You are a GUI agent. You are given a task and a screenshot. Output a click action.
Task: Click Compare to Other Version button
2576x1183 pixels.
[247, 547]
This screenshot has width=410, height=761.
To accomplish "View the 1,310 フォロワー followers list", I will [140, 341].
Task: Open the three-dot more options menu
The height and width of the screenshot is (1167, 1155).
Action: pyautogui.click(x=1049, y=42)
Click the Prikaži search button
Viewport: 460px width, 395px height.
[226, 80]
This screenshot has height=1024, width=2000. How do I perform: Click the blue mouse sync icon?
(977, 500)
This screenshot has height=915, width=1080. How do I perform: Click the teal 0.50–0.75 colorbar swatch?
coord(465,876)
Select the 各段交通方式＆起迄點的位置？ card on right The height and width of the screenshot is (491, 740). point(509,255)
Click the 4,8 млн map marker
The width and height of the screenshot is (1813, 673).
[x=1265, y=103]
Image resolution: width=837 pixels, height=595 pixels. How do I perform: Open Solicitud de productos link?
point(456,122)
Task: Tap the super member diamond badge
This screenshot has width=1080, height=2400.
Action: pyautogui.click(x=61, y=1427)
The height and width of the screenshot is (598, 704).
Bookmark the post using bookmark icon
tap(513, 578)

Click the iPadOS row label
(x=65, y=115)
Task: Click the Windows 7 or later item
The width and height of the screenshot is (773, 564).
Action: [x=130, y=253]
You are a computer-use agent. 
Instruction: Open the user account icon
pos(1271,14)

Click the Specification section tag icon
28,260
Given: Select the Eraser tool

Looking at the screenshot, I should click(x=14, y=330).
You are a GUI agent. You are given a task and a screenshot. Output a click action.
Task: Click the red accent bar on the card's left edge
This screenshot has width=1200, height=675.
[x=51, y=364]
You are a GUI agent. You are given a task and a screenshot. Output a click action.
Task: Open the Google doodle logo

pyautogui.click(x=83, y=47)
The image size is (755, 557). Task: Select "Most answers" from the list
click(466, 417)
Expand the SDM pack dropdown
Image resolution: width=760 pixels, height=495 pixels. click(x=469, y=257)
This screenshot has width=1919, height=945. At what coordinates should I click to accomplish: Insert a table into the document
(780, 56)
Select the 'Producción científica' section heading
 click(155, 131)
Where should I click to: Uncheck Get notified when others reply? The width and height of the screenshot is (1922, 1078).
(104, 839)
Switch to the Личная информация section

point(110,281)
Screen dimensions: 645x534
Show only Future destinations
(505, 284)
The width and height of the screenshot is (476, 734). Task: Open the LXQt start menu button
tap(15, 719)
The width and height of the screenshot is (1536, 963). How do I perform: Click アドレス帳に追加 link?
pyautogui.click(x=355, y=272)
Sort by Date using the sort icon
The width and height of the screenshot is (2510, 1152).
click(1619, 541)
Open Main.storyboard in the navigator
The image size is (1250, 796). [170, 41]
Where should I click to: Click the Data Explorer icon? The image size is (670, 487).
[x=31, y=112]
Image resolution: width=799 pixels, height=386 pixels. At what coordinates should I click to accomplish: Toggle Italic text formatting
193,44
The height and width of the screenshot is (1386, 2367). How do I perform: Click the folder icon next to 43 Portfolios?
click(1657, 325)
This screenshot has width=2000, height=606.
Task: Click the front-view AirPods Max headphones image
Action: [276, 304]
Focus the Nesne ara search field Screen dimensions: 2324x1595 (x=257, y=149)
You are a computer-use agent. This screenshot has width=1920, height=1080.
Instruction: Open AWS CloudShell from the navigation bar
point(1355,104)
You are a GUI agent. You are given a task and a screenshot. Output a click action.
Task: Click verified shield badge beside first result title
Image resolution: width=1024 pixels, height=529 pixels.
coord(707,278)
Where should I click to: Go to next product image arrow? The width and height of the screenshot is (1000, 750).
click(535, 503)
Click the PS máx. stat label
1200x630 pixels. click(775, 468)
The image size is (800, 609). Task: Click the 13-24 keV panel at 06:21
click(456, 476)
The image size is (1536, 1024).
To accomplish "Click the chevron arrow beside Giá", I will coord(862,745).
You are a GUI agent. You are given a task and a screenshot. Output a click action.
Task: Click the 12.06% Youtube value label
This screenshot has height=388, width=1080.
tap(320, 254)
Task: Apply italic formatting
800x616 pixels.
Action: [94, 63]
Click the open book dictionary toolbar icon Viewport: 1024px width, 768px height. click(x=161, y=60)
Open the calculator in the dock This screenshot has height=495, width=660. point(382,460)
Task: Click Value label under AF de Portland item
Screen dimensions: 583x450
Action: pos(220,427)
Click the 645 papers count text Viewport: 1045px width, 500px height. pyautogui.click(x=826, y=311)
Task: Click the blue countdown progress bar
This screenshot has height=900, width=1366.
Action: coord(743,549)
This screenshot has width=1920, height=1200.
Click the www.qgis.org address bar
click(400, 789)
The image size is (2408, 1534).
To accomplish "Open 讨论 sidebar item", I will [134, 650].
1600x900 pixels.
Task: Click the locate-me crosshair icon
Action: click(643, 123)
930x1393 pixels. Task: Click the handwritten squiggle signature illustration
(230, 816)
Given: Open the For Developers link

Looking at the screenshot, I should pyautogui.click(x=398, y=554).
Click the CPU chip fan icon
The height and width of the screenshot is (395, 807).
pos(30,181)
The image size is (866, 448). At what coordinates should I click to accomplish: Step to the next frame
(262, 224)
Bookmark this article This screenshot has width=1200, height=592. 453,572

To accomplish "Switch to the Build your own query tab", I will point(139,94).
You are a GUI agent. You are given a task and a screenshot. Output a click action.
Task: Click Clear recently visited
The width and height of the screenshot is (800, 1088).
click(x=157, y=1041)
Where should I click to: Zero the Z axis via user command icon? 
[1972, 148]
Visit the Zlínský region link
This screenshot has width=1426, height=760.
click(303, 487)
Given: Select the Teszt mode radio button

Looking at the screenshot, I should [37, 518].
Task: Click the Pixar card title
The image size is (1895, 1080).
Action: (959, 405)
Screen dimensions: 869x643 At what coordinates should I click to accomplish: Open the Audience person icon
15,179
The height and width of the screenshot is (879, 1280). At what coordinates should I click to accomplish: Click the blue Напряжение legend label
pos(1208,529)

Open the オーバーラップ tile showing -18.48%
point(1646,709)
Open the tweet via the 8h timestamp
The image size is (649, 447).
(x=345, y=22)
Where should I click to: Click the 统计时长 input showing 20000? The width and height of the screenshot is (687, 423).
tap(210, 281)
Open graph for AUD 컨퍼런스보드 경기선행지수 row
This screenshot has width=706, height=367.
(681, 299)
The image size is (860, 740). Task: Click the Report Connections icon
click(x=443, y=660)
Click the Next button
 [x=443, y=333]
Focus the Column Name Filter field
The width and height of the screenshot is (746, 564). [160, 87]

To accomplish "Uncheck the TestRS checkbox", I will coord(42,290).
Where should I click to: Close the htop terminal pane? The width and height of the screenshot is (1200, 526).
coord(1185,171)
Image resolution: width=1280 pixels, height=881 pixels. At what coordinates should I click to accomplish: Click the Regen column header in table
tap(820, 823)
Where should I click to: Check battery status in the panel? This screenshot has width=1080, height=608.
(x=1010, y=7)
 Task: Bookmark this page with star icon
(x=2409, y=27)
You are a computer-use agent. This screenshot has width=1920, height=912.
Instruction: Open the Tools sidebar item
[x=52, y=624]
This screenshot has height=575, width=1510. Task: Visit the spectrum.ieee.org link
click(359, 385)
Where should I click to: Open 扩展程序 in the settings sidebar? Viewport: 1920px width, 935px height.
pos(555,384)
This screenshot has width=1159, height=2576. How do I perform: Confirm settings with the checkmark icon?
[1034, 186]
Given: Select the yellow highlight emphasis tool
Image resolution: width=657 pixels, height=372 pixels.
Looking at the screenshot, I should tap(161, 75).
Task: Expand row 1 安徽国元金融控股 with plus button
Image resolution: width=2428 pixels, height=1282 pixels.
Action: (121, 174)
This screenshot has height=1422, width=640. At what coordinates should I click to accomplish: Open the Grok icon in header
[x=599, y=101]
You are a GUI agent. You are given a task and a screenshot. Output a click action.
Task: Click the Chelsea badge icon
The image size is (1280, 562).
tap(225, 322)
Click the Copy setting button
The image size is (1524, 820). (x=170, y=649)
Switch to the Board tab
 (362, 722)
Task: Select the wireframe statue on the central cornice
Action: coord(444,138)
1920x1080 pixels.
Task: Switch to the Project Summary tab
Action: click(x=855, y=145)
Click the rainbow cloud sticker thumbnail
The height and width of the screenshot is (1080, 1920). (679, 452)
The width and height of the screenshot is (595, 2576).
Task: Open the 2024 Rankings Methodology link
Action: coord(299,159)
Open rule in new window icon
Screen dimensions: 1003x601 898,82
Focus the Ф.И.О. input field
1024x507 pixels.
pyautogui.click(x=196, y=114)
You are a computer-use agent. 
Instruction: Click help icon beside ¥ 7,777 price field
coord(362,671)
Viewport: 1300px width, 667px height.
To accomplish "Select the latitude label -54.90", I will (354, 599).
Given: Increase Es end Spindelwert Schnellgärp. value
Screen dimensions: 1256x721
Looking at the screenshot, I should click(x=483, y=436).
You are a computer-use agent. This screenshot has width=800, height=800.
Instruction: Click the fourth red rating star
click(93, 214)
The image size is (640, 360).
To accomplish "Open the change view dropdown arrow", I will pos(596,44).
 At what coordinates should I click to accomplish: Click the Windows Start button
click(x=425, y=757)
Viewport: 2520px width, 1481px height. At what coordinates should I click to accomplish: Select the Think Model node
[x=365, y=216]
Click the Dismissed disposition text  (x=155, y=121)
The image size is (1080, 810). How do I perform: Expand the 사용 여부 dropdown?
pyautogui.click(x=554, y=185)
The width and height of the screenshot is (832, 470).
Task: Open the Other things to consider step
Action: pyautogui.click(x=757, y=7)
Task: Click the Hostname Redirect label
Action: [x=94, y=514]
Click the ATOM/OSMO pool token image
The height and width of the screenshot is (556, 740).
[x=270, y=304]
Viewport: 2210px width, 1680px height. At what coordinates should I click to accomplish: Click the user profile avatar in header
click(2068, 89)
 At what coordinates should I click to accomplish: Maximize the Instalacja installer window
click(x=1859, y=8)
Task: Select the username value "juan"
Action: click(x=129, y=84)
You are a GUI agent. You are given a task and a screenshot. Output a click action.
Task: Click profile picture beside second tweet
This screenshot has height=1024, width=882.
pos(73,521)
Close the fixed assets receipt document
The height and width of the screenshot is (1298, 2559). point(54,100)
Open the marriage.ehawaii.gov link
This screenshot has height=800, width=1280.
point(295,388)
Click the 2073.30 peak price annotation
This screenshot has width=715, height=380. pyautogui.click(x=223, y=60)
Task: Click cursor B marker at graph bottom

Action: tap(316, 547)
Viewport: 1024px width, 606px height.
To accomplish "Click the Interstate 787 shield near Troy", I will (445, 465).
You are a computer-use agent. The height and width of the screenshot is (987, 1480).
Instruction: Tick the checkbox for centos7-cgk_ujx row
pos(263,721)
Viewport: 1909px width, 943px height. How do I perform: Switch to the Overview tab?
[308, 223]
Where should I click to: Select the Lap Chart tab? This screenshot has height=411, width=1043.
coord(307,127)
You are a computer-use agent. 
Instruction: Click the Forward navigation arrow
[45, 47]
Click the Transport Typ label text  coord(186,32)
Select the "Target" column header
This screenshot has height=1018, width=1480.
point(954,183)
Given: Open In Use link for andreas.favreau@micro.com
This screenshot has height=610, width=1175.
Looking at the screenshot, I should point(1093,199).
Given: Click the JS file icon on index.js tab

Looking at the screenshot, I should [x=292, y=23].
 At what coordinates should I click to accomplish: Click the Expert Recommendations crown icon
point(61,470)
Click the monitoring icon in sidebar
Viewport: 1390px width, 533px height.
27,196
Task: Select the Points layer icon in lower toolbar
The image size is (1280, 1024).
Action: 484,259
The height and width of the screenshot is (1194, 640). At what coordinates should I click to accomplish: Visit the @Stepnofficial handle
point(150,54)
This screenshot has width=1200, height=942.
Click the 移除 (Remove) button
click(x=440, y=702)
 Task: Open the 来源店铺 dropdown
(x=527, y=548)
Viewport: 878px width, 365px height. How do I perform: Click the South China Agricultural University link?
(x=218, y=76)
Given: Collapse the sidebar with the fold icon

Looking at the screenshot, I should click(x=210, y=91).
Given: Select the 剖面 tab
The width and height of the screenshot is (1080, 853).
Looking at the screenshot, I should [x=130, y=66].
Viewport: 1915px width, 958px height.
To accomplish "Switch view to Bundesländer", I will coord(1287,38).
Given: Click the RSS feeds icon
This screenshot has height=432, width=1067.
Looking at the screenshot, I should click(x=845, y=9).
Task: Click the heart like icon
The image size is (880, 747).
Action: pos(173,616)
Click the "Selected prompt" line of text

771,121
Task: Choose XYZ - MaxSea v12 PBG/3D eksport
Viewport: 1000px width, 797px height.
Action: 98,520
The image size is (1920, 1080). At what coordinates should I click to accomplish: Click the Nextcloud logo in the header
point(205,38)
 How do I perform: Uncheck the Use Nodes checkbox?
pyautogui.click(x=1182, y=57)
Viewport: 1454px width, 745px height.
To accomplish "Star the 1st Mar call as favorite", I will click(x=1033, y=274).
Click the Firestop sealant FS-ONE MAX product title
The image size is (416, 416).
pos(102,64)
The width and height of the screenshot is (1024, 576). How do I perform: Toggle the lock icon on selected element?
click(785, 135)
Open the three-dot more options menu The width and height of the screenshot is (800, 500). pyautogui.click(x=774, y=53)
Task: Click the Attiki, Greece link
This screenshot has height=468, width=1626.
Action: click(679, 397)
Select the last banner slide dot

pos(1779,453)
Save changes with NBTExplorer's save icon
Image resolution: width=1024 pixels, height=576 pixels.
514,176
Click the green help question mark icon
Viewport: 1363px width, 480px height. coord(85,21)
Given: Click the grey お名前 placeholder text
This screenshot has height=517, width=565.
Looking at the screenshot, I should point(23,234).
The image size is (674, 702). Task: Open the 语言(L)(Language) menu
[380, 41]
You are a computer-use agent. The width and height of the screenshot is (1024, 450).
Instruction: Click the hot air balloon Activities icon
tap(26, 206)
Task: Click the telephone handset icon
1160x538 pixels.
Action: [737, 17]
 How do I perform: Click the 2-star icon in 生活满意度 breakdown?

────────────────

[Exercise description]:
Output everything from the line that contains "The image size is (755, 557)." down to the line that contains "pyautogui.click(x=355, y=272)" as a numbered list, leaving out blank lines.

[Task result]:
1. The image size is (755, 557). Task: Select "Most answers" from the list
2. click(466, 417)
3. Expand the SDM pack dropdown
4. Image resolution: width=760 pixels, height=495 pixels. click(x=469, y=257)
5. This screenshot has width=1919, height=945. At what coordinates should I click to accomplish: Insert a table into the document
6. (780, 56)
7. Select the 'Producción científica' section heading
8.  click(155, 131)
9. Where should I click to: Uncheck Get notified when others reply? The width and height of the screenshot is (1922, 1078).
10. (104, 839)
11. Switch to the Личная информация section
12. point(110,281)
13. Screen dimensions: 645x534
14. Show only Future destinations
15. (505, 284)
16. The width and height of the screenshot is (476, 734). Task: Open the LXQt start menu button
17. tap(15, 719)
18. The width and height of the screenshot is (1536, 963). How do I perform: Click アドレス帳に追加 link?
19. pyautogui.click(x=355, y=272)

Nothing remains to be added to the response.